4.1. Effects of the disk mass, inner disk radius, and outer disk radius

In the optically thin case, the temperature spread can be as high as 63% in the considered model and the order of radial grain temperature profiles is directly given by the distribution of the absorption cross sections (Sect. 2.3). For disks with an optically thick midplane, the midplane temperature is higher close to the star and lower further out and the better thermal coupling decreases the midplane temperature spread. Here, the dust grains are also heated by the additional thermal emission of the surrounding dust. This dust radiates at longer wavelengths than the star. As the slopes of the absorption cross sections are lower for larger grains, the temperature order is at least partly reversed. The results obtained for the optically thin case are relevant for the upper, directly heated disk layers, while the results for the optically thick disk are applicable in the disk interior.

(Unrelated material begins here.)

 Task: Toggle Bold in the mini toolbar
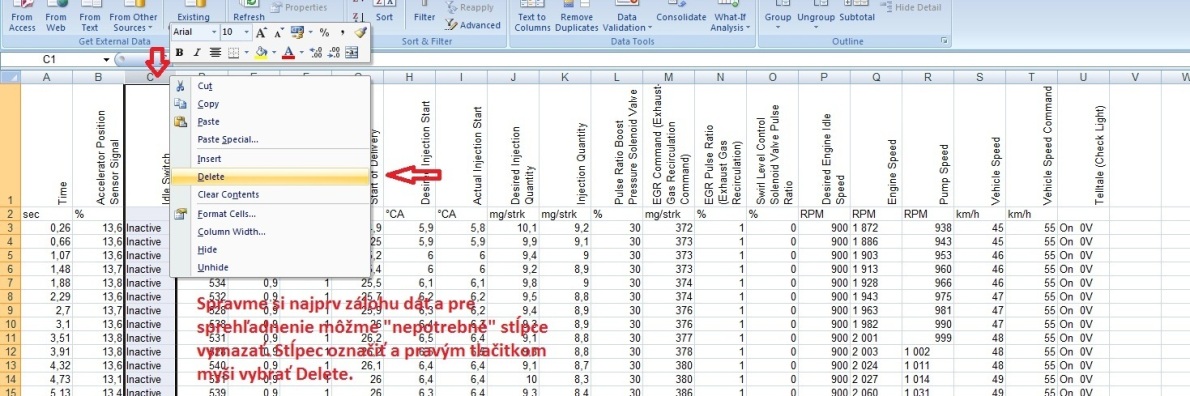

Having an inner cavity means that the radiation at the inner edge of the disk is weaker. Also, because the density in the remaining disk is kept fix, the mass of the disk decreases. With less mass further in, the shielding of the disk midplane is reduced. These effects make the temperature spread first decrease before it increases again toward larger radii. The freeze-out of water and CO happens at a larger radial distance from the star than without an inner cavity.

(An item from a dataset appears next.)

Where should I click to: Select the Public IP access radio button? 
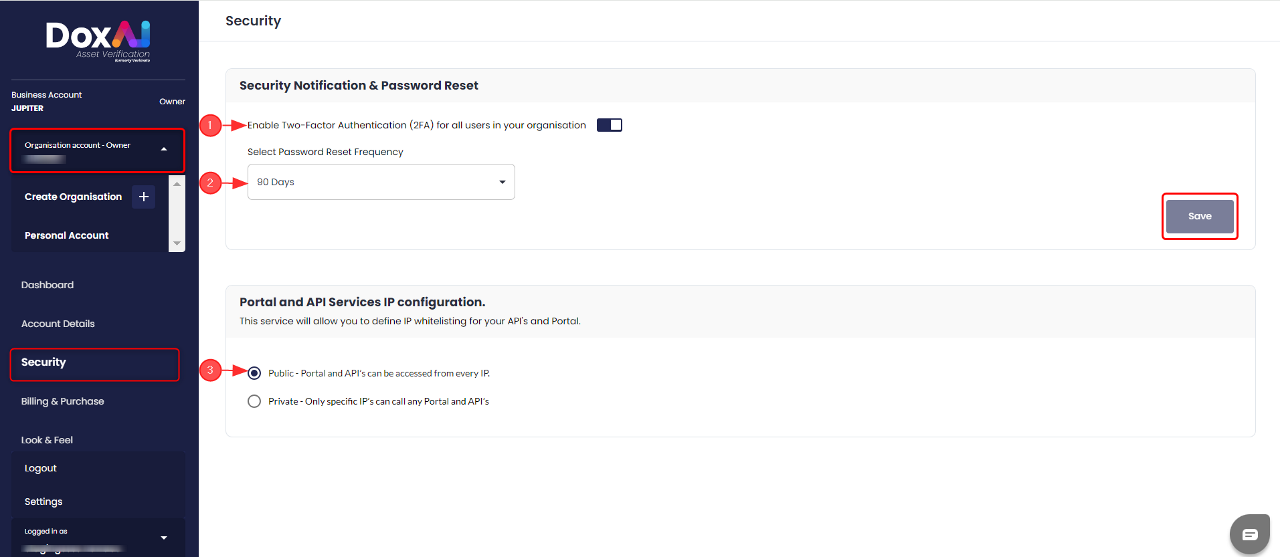tap(254, 373)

With a larger outer radius, the disk gets larger, reducing the dust density and thus the optical depth at any point of the disk. This increases the midplane temperature spread and spreads the transition between no freeze-out and complete freeze-out of water and CO over an increasingly large radial range. Also, the water snowline moves further inside with larger outer radii. However, owing to the decrease of the dust density to the outer parts of the disk, doubling the outer radius only leads to a ~ 30% decrease of the optical depth calculated perpendicular to the disk midplane at a radial distance of 10 AU.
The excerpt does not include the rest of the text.